┌──

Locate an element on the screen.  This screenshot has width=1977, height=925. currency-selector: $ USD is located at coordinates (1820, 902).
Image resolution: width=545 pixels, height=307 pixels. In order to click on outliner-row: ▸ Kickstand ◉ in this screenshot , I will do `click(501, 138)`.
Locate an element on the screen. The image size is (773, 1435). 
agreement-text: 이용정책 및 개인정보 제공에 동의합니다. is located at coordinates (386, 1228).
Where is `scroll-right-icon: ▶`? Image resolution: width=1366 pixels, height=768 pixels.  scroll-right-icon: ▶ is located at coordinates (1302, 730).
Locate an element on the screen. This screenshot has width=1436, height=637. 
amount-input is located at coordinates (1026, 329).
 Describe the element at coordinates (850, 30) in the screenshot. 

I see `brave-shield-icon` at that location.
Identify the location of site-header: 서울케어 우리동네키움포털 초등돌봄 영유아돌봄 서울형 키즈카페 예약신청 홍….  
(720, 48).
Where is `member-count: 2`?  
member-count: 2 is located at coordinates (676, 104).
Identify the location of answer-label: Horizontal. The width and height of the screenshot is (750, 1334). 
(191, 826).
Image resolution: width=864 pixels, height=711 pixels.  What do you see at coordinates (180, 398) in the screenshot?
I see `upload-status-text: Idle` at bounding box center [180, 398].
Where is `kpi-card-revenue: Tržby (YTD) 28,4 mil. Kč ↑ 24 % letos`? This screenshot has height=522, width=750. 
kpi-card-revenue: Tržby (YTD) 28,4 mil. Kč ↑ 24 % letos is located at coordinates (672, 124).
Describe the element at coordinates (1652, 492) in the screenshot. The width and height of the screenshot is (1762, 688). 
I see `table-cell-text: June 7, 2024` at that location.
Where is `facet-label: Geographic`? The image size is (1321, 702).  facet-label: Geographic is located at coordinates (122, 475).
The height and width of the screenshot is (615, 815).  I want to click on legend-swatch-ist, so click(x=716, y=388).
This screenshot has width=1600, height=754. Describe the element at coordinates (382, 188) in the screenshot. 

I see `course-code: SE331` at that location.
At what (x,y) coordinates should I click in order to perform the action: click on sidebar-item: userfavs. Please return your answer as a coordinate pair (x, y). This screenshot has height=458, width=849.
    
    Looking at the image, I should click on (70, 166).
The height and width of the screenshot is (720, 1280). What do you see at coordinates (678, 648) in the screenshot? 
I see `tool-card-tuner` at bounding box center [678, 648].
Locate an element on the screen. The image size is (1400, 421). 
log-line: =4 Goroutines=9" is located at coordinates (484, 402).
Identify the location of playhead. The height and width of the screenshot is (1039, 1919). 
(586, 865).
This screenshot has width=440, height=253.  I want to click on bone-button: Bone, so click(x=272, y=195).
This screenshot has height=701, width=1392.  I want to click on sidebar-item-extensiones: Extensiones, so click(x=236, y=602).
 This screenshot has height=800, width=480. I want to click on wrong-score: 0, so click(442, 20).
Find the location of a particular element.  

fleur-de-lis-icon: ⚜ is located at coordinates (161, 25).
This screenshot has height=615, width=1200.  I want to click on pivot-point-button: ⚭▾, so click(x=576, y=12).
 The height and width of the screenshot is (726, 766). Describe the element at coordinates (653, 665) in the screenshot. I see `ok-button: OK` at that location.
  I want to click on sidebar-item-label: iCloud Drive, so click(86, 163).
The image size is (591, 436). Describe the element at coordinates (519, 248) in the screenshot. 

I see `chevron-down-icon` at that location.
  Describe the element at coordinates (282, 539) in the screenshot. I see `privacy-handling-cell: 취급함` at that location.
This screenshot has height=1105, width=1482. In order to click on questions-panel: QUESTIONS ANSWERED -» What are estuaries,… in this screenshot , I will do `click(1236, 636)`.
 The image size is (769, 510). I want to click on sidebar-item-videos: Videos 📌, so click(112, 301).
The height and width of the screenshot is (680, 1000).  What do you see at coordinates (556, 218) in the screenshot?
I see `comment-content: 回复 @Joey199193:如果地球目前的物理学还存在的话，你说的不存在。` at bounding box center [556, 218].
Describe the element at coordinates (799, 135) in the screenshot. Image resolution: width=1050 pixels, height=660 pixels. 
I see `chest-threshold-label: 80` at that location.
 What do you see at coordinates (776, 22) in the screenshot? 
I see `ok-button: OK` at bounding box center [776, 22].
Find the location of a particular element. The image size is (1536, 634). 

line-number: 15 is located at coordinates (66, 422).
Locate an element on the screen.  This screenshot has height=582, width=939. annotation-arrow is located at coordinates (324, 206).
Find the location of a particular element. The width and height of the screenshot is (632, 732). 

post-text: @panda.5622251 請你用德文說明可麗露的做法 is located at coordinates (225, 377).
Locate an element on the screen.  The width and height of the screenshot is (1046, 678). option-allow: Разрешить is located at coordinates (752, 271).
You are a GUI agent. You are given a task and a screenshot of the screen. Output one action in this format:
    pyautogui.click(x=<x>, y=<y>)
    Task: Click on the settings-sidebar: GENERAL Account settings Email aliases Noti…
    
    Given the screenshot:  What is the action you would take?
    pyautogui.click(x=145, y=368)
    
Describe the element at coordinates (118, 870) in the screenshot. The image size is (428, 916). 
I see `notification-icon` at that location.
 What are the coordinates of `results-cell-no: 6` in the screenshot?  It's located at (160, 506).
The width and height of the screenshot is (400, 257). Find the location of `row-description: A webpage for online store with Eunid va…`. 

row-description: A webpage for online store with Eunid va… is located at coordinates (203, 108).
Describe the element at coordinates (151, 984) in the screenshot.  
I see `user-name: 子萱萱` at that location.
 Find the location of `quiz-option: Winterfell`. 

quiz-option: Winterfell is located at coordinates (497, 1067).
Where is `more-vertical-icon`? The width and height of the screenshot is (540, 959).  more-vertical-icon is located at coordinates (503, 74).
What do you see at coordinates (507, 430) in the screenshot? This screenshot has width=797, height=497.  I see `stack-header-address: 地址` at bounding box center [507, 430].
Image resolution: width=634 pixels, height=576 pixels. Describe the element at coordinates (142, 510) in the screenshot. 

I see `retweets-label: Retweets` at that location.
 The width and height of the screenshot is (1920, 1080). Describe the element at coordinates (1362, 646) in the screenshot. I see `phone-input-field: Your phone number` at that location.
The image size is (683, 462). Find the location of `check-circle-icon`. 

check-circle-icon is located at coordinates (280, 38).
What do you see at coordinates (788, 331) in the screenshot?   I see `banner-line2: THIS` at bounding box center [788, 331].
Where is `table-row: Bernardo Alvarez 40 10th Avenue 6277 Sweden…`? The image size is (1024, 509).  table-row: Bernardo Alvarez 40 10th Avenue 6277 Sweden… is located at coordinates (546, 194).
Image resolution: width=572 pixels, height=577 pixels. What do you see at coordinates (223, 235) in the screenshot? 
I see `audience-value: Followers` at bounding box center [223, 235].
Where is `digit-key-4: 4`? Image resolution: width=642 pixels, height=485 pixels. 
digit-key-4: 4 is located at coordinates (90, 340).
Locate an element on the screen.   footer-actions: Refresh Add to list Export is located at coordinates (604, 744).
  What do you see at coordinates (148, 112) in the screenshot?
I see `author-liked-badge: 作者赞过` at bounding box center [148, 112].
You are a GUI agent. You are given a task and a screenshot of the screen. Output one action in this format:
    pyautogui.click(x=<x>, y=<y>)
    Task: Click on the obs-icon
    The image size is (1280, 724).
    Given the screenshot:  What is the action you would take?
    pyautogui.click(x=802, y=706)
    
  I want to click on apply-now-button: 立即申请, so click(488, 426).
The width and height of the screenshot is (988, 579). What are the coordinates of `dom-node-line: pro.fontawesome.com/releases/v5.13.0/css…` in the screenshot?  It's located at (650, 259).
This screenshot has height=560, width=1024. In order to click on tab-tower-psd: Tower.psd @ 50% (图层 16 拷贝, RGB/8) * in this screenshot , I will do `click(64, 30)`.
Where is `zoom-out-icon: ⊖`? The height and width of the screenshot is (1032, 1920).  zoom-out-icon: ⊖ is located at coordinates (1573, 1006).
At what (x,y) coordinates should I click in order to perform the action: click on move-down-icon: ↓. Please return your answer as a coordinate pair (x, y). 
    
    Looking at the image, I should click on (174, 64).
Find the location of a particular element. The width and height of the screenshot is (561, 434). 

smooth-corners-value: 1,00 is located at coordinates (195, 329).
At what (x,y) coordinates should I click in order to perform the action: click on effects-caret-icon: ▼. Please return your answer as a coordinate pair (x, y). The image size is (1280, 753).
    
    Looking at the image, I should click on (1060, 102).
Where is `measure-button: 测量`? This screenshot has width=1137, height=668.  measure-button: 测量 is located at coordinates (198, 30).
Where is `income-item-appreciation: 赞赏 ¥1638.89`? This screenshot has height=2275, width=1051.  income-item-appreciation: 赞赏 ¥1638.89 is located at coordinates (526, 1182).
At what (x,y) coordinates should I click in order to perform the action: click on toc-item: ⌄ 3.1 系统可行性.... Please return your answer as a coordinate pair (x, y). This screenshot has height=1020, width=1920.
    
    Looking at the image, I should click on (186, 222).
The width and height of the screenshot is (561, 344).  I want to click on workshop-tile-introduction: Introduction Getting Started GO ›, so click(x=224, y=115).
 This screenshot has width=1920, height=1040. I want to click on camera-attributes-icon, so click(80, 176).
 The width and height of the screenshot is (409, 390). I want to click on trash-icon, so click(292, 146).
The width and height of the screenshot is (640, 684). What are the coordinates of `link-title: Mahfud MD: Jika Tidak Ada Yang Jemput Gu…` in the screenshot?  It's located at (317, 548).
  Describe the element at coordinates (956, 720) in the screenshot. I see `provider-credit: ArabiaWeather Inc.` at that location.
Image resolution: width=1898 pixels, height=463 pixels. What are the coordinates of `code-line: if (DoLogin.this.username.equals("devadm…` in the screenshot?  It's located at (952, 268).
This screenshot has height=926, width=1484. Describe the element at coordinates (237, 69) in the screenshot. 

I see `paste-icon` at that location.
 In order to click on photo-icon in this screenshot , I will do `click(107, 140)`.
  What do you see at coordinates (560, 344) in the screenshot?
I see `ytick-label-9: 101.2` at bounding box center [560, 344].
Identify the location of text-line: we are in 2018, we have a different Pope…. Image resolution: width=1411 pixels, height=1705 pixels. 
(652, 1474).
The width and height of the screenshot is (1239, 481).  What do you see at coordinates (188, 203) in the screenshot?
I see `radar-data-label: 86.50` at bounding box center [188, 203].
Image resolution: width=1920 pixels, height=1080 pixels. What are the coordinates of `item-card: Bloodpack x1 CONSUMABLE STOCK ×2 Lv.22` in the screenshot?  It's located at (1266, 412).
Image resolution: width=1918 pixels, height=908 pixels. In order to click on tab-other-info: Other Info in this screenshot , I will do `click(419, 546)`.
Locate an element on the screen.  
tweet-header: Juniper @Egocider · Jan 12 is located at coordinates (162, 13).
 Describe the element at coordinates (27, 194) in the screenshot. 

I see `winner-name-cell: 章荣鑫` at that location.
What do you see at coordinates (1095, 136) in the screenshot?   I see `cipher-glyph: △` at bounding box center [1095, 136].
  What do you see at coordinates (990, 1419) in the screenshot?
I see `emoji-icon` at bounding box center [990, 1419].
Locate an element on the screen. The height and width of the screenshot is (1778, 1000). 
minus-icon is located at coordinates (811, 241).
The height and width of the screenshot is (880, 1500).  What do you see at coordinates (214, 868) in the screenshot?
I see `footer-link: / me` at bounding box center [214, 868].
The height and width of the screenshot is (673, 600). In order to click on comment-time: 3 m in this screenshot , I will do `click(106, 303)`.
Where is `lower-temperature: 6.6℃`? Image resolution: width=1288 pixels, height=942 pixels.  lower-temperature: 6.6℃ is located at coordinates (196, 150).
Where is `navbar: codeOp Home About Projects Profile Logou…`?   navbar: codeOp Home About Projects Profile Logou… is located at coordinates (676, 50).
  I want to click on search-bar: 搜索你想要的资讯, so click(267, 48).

└──

TASK STATEMENT |
Reproduce the lines above verbatim, starting at the first line and ending at the line containing "Image resolution: width=545".

ANSWER |
Locate an element on the screen.  This screenshot has width=1977, height=925. currency-selector: $ USD is located at coordinates (1820, 902).
Image resolution: width=545 pixels, height=307 pixels. In order to click on outliner-row: ▸ Kickstand ◉ in this screenshot , I will do `click(501, 138)`.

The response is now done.